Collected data
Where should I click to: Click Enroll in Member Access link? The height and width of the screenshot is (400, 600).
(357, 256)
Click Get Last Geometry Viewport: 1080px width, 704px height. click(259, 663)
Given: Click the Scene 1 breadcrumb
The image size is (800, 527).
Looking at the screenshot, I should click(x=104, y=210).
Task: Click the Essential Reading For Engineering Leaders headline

What this task involves: Exact copies of the line with "Given: Click the Scene 1 breadcrumb" and of every later line in the entries make up the whole answer.

Response to the exercise:
Given: Click the Scene 1 breadcrumb
The image size is (800, 527).
Looking at the screenshot, I should click(x=104, y=210).
Task: Click the Essential Reading For Engineering Leaders headline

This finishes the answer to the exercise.